## Work instructions
Return all of the records below line for line, with no change to any character.

## Records
========================

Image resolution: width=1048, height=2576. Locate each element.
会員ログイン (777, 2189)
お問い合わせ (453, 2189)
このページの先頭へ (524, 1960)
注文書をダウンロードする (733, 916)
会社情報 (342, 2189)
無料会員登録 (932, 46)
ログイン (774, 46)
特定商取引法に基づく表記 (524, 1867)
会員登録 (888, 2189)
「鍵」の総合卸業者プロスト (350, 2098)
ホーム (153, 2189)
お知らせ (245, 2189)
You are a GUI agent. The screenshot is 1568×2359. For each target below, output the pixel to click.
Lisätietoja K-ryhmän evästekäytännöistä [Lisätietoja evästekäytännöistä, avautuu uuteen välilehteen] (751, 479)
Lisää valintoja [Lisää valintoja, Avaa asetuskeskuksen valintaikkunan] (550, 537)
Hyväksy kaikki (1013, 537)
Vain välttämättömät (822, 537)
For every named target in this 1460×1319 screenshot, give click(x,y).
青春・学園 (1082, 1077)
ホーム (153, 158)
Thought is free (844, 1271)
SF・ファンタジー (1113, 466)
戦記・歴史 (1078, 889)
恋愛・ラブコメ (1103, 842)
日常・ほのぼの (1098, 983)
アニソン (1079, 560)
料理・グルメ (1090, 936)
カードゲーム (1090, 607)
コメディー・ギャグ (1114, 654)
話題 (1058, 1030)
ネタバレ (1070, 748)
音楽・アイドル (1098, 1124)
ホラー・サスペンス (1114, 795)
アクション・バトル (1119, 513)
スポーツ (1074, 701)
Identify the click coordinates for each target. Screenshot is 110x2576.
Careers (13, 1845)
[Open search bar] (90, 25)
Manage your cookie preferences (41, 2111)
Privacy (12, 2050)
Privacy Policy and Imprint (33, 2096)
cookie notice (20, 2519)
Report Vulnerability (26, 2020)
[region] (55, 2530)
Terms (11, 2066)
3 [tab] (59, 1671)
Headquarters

========================

## Final answer
Image resolution: width=1048, height=2576. Locate each element.
会員ログイン (777, 2189)
お問い合わせ (453, 2189)
このページの先頭へ (524, 1960)
注文書をダウンロードする (733, 916)
会社情報 (342, 2189)
無料会員登録 (932, 46)
ログイン (774, 46)
特定商取引法に基づく表記 (524, 1867)
会員登録 (888, 2189)
「鍵」の総合卸業者プロスト (350, 2098)
ホーム (153, 2189)
お知らせ (245, 2189)
You are a GUI agent. The screenshot is 1568×2359. For each target below, output the pixel to click.
Lisätietoja K-ryhmän evästekäytännöistä [Lisätietoja evästekäytännöistä, avautuu uuteen välilehteen] (751, 479)
Lisää valintoja [Lisää valintoja, Avaa asetuskeskuksen valintaikkunan] (550, 537)
Hyväksy kaikki (1013, 537)
Vain välttämättömät (822, 537)
For every named target in this 1460×1319 screenshot, give click(x,y).
青春・学園 (1082, 1077)
ホーム (153, 158)
Thought is free (844, 1271)
SF・ファンタジー (1113, 466)
戦記・歴史 (1078, 889)
恋愛・ラブコメ (1103, 842)
日常・ほのぼの (1098, 983)
アニソン (1079, 560)
料理・グルメ (1090, 936)
カードゲーム (1090, 607)
コメディー・ギャグ (1114, 654)
話題 (1058, 1030)
ネタバレ (1070, 748)
音楽・アイドル (1098, 1124)
ホラー・サスペンス (1114, 795)
アクション・バトル (1119, 513)
スポーツ (1074, 701)
Identify the click coordinates for each target. Screenshot is 110x2576.
Careers (13, 1845)
[Open search bar] (90, 25)
Manage your cookie preferences (41, 2111)
Privacy (12, 2050)
Privacy Policy and Imprint (33, 2096)
cookie notice (20, 2519)
Report Vulnerability (26, 2020)
[region] (55, 2530)
Terms (11, 2066)
3 [tab] (59, 1671)
Headquarters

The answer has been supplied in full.